NEAR Protocol targets Q2 2026 for NIST-approved post-quantum signatures as quantum computing threats to blockchain cryptography accelerate faster than expected.
The timeline moved faster than most people expected. Milestones that looked years out arrived in months, and the quantum threat that was once theoretical is now showing up in research papers from Google’s own Quantum AI team.

NEAR Protocol is not waiting around.
The Near One team published a detailed roadmap on May 6, outlining steps to make NEAR accounts post-quantum safe. The first move: deploying FIPS-204 on testnet before Q2 2026 closes. That is the ML-DSA scheme, formerly known as Dilithium, and it carries NIST approval for post-quantum cryptography.
The account model matters here. Bitcoin and Ethereum tie wallet addresses directly to cryptographic keypairs. That coupling is the problem. Break the cryptography and the address goes with it.
NEAR was designed differently. Accounts use rotatable access keys and are not bound to any single keypair. A user could simply run one transaction to swap their existing keys for quantum-resistant ones once the update ships.

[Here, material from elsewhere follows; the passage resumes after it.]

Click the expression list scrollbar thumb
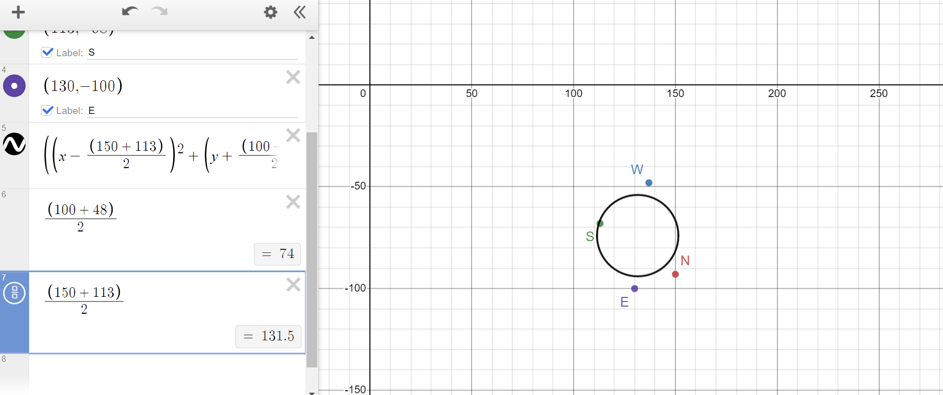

As ilblackdragon noted on X, the protocol was built from the start with the expectation that cryptography would eventually need to change. “We knew there would be a need to expand the cryptography set,” the post read, “so NEAR allows multiple signing schemes by design.” The team is treating this spring’s release as the first in a series.
NEAR already runs two signing schemes, EdDSA and ECDSA, neither quantum-safe. Adding a third was always part of the architecture.

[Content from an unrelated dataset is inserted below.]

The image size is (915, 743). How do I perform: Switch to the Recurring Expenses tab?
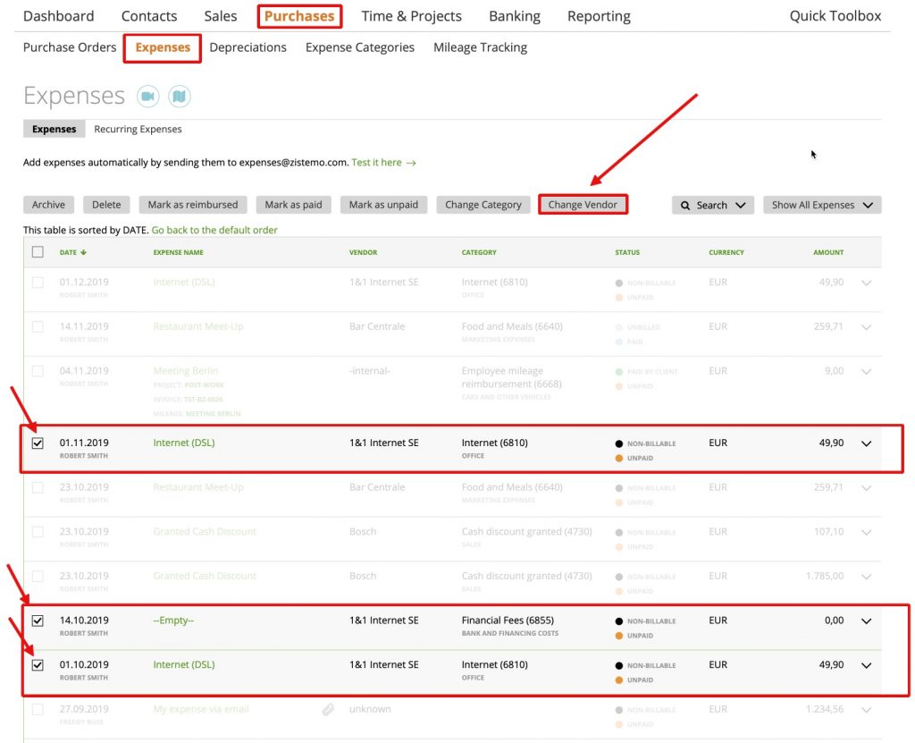tap(138, 129)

Adding the signing scheme to the protocol is, in the words of the Near One team, the simple part.
Wallets are harder. Software wallets need to expose new APIs and support larger key sizes. Hardware wallets face an even steeper climb. Near One confirmed it is already in conversation with Ledger, among others, to align on post-quantum plans. Some hardware wallets may not support the new schemes at all, which the team flagged as one of the more consequential research areas ahead.
The quantum pressure across the industry has been building since Google published its research. Google itself has set a 2029 migration target. NEAR is not waiting that long.
Chain Signatures, which routes threshold signatures across 35-plus chains via the MPC network, faces its own post-quantum challenge. The Defuse team is working on that separately, trying to bring quantum-safe signatures to NEAR Intents users regardless of which chain they’re coming from.
There is also an ongoing research thread around zero-knowledge proofs. The idea: if a quantum computer eventually breaks key derivation, users could prove ownership of their seed phrase using a ZK proof without exposing keys. The seed hashing step is not broken by quantum computing. That distinction matters.
NEAR intends to publish deeper technical breakdowns at blog.nearone.org as work progresses.